Aviva closed her eyes, building up a wall of sandbags inside her, attempting to hold back the grief. She relied on Kagan's instructions: “When there's something you can't bear thinking about, push it into the back compartment of your brain and lock the door. Do not open the door
.
” She locked the door. She wanted to keep it locked, but grief always sifted out from under the doorway, or came barreling toward her like a gust of wind. She managed to formulate a question. “What are you up to?”

“Logistics for a shipping company. What about you?”

“I'm an English teacher in a pretty hopeless high school in Akko,” Aviva said. “I just fell into it after teaching in Paris. I feel like it's my contribution, however small, to the kids in this country. And I give private English lessons, which is why I was late. And you know how much I hate being late.”

“The one thing Kagan was right about,” Eli said.

“Still, I would have liked to have been there for his funeral.”

“Me, too. But at the time I couldn't get out.”

Aviva sighed. It was Joelle from Kagan's office who had approached Aviva at a demonstration for Israel when she was getting her teaching degree at New York University. Her mother had already drummed it into her head and heart. “Everybody in the world hates us,” she'd say, glancing up from the court transcript she was typing in her off hours, her eyebrows arching ironically, “but we'll outlast them all.”

Joelle had talked to Aviva about jobs and what she thought
she'd do and where she'd go once she got her degree—she had no clue. When Joelle invited her to the office, Aviva thought it was an employment agency. Joelle never said what she wanted until several meetings later, when she introduced Aviva to Kagan and he offered her a job working as an English teacher in Paris. “Just keep your eyes open for the Company and pick up information here and there,” he told her.

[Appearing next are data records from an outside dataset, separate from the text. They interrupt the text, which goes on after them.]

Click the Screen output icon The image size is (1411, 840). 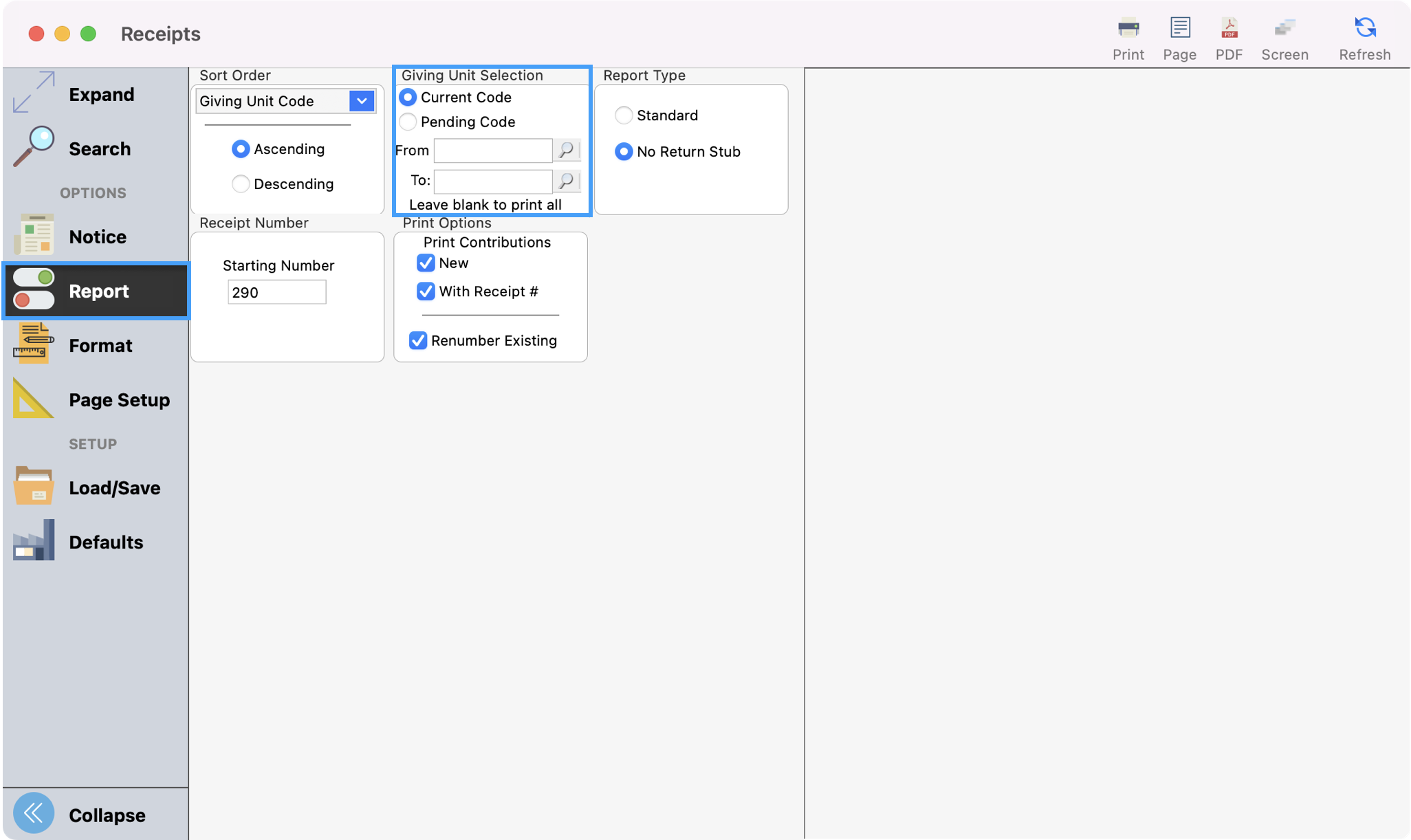pos(1284,28)
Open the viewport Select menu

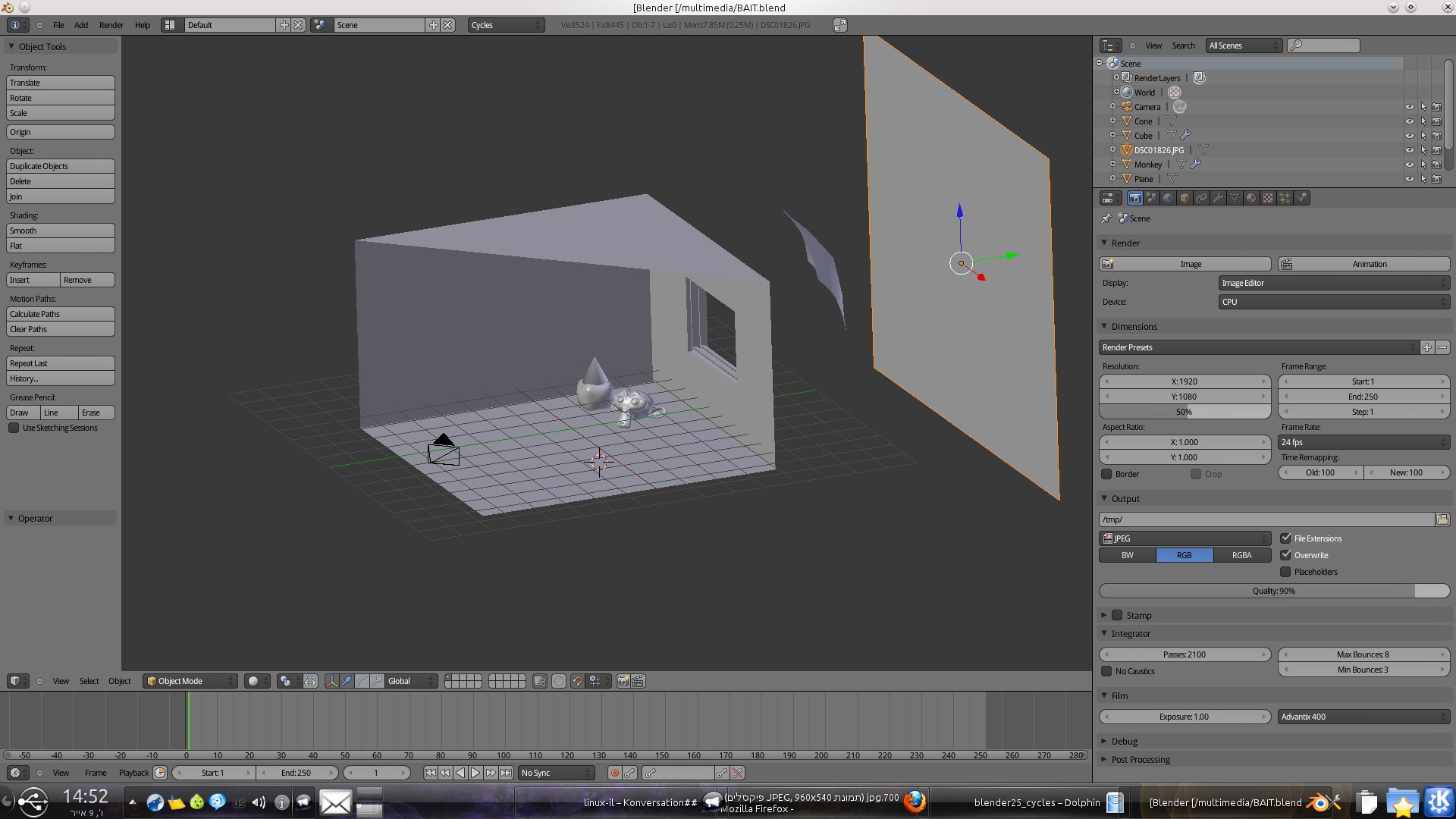89,681
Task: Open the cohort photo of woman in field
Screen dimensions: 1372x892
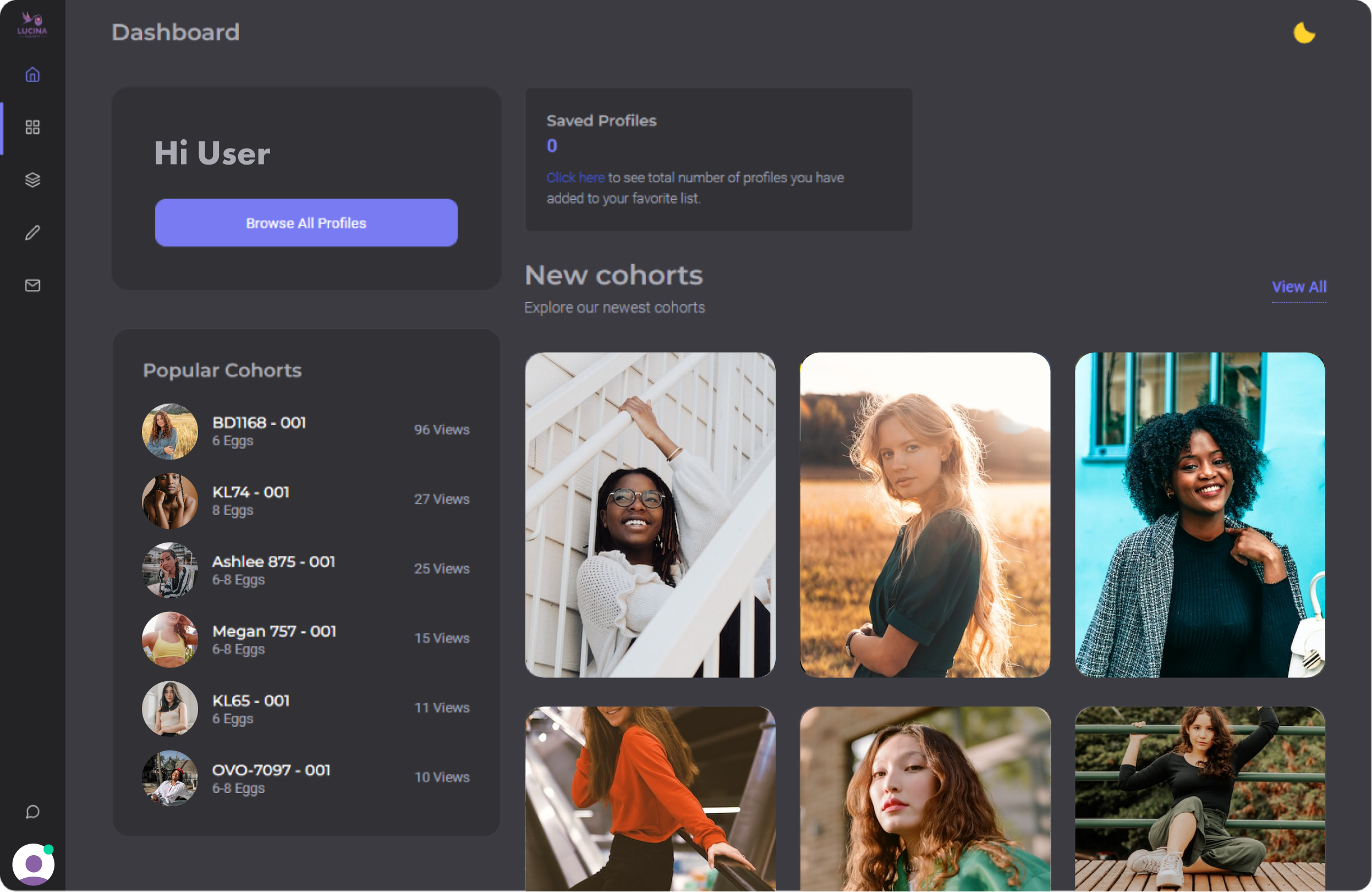Action: (925, 515)
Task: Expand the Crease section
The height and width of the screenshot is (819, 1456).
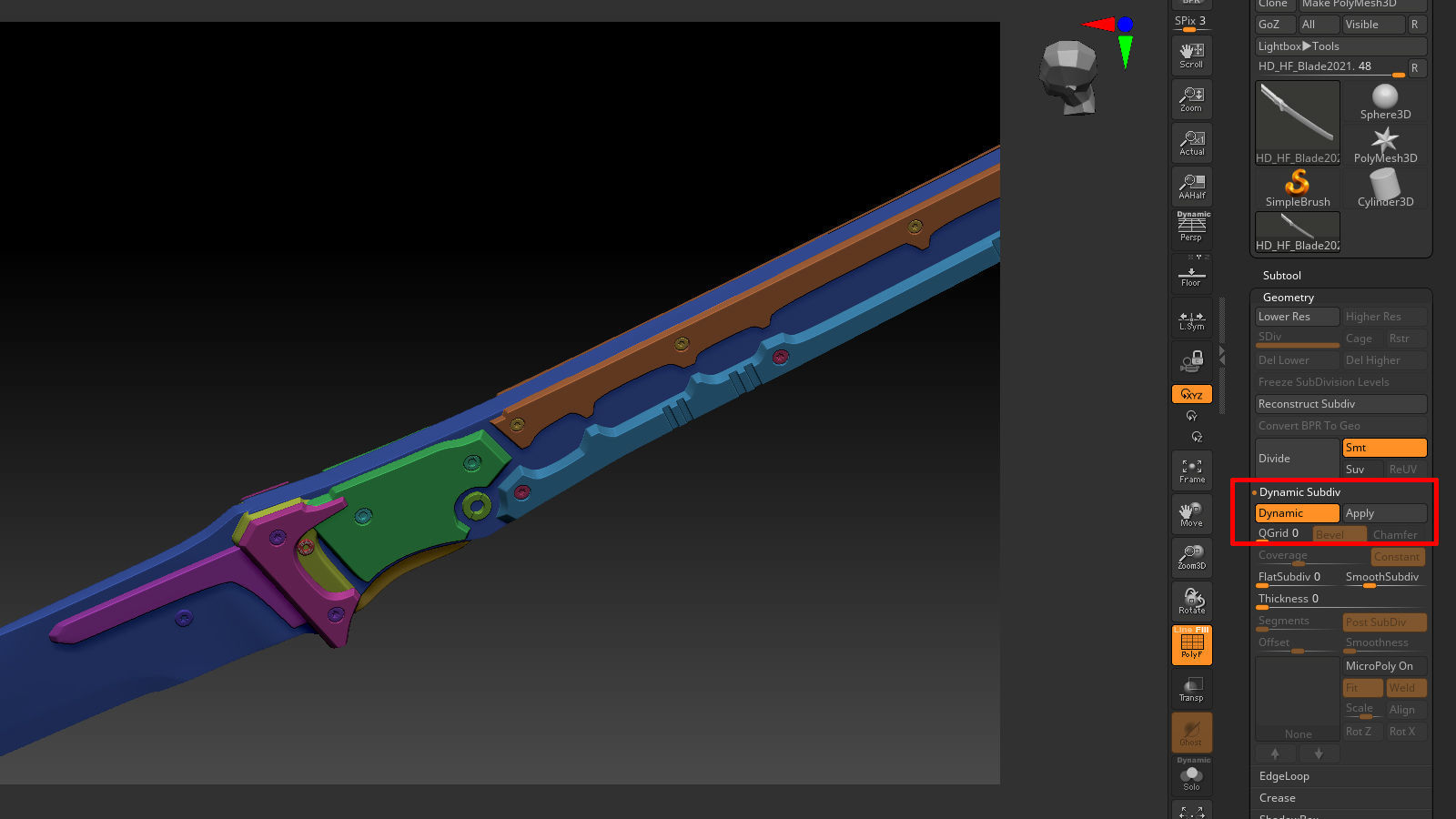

Aviva didn't know whether to take the job. She went to consult her older sister, Jill, who by then lived in a huge house in Larchmont, going
ca-razy,
as she put it, with three little kids. Jill said there was nothing she enjoyed more than
this,
holding out her business card:
JILL MOSKOWITZ
,
SUBURBAN HOUSEWIFE
. Aviva stared down at the words, holding the weightless card in her hand, and decided then and there to accept Kagan's offer.

“When did we see each other last?” Eli asked.

“I'm forty-four,” Aviva said with a sigh. “It was more than twenty years ago.” She couldn't admit to him how often she wondered where he was and if they might meet again someday. Whose fault was it that they didn't try to find each other? Was it circumstance, timing, fate, giving up? Or giving in to life's unavoidable losses?

“I still remember leaving you that morning and walking through Orly airport,” Eli said. “I hate airports, but that one is really bad. I hate traveling. I'd burn my passport, but I'll have to go back one of these days for my mother's funeral.”

“Is she still in Riverdale?”

“You remember.”

“And your father ran guns for Palestine.”

“You remember a lot.” Eli smiled sadly.

Which was why Aviva could still remember that last night, and being in that small hotel on rue Soufflot with the long windows and long white drapes as thin as veils. The drapes blew in and out with every breath of damp air. It was January and drizzling and though it was cool outside, they were inside, in the secret warmth of their bodies. Yet Aviva knew in the blotchy gray light that they were compromising themselves. It wouldn't last, it couldn't last, and she wasn't surprised when the desk clerk delivered a message from Kagan in the morning: “There are rules you're both well aware of against fraternization. Eli, report immediately to Bucharest.”